Article Text
Abstract
Background The experiences and outcomes of welfare claimants with a mental illness following recent welfare reforms in the United Kingdom (UK) have been explored as part of larger studies on the impact of such changes on people with disabilities but detailed evidence for this group of claimants is limited. This research explores the experiences and assessment outcomes of claimants with a mental illness undergoing changes to their disability-related welfare payments in the UK.
Methods Experiences of welfare reform were first explored in interviews with claimants. Participants reported that they felt disadvantaged by having a mental illness when trying to obtain financial support compared to if they had a physical health condition (see results). This perception of differential outcomes was then explored through administrative data analysis.

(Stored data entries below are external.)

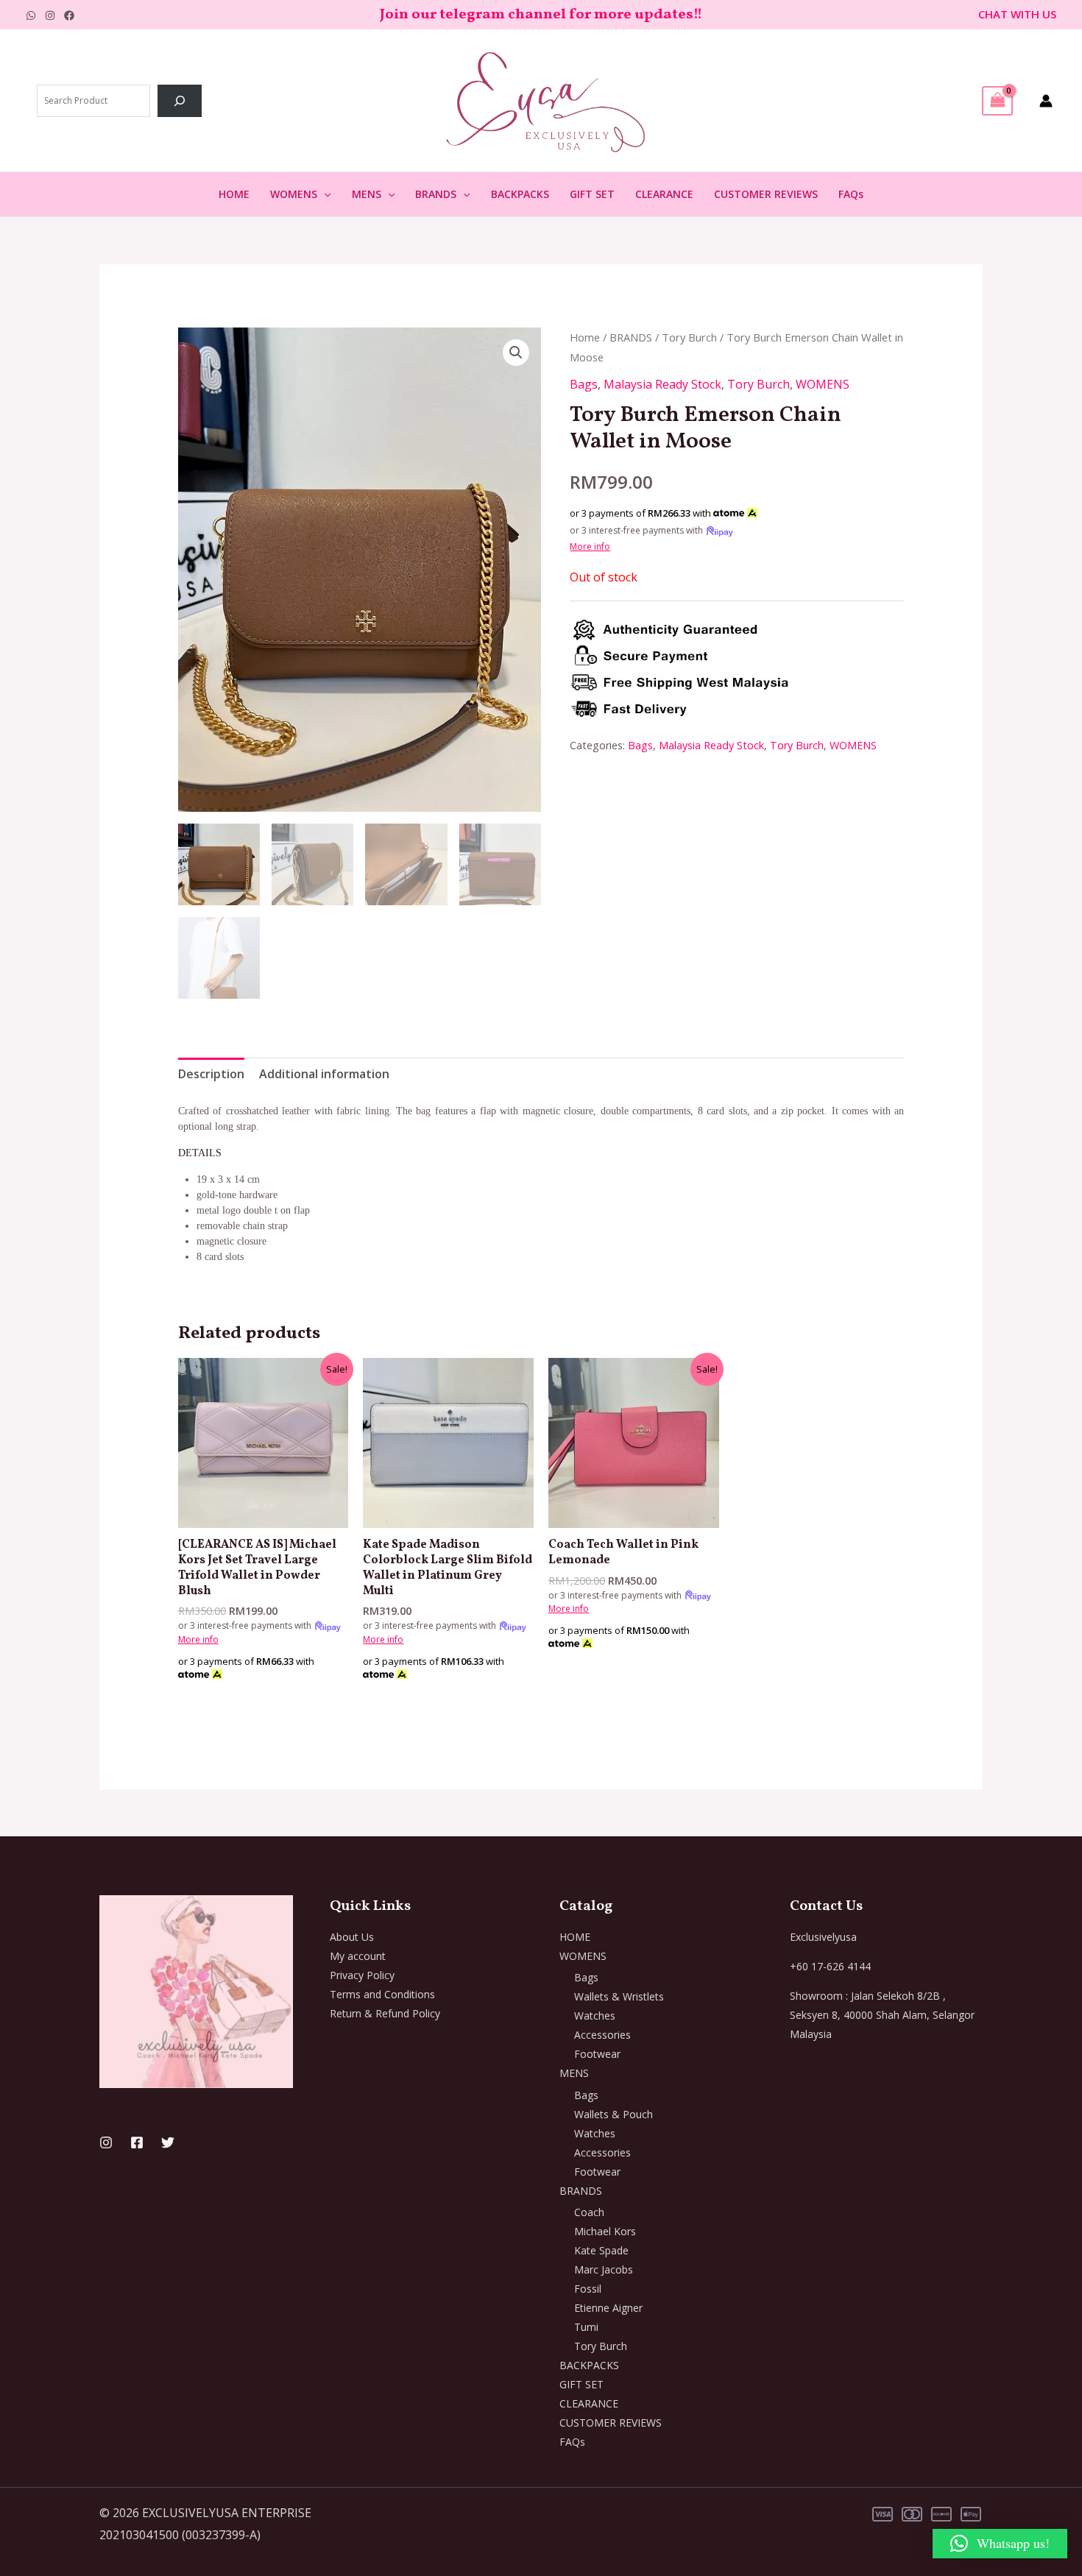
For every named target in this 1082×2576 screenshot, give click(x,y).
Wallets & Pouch (613, 2114)
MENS (366, 194)
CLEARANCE (664, 194)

Individuals with a mental illness (n=18) living in Leeds, England were recruited via community support organisations and interviewed between January and April 2017. Data were analysed in Nvivo using a thematic analysis framework. The final sample consisted of individuals aged between 25–65, experiencing a range of mental health conditions including depression, anxiety, psychosis, bipolar affective disorder and borderline personality disorder.
Department of Work and Pensions administrative data for all claimants changing from Disability Living Allowance (DLA) to Personal Independence Payments (PIP) between 2013–2016 (n=470, 800) were then extracted to explore whether claimants with mental illness experienced differences in the level of financial support they received under the new system compared to claimants with non-psychiatric conditions. Odds ratios were calculated in Stata 15.1 to explore differences in assessment outcomes – whether existing financial support (DLA) increased, stayed the same or decreased under the new system (PIP) for claimants with psychiatric compared to non-psychiatric conditions.
Results Interviewees reported that the updated eligibility criteria associated with changes to welfare payments did not appear to take account of the difficulties associated with mental health and described an assessment process focused primarily on physical capability. Further analysis using data on claimants transferring from DLA to PIP revealed that individuals with psychiatric conditions were 1.31 (95% CI 1.29, 1.32) times more likely to have their financial support reduced or withdrawn entirely when transferring from DLA to PIP, compared to claimants with non-psychiatric conditions.
Conclusion These findings provide a starting point for exploring whether recent reforms to welfare payments in the UK have disadvantaged claimants with a mental illness and raise questions as to whether there is parity of esteem between mental and physical health in the welfare system. Given ongoing concerns regarding the marginalisation of people with mental illness, further research is needed to confirm these findings and to address any inequalities that may be present.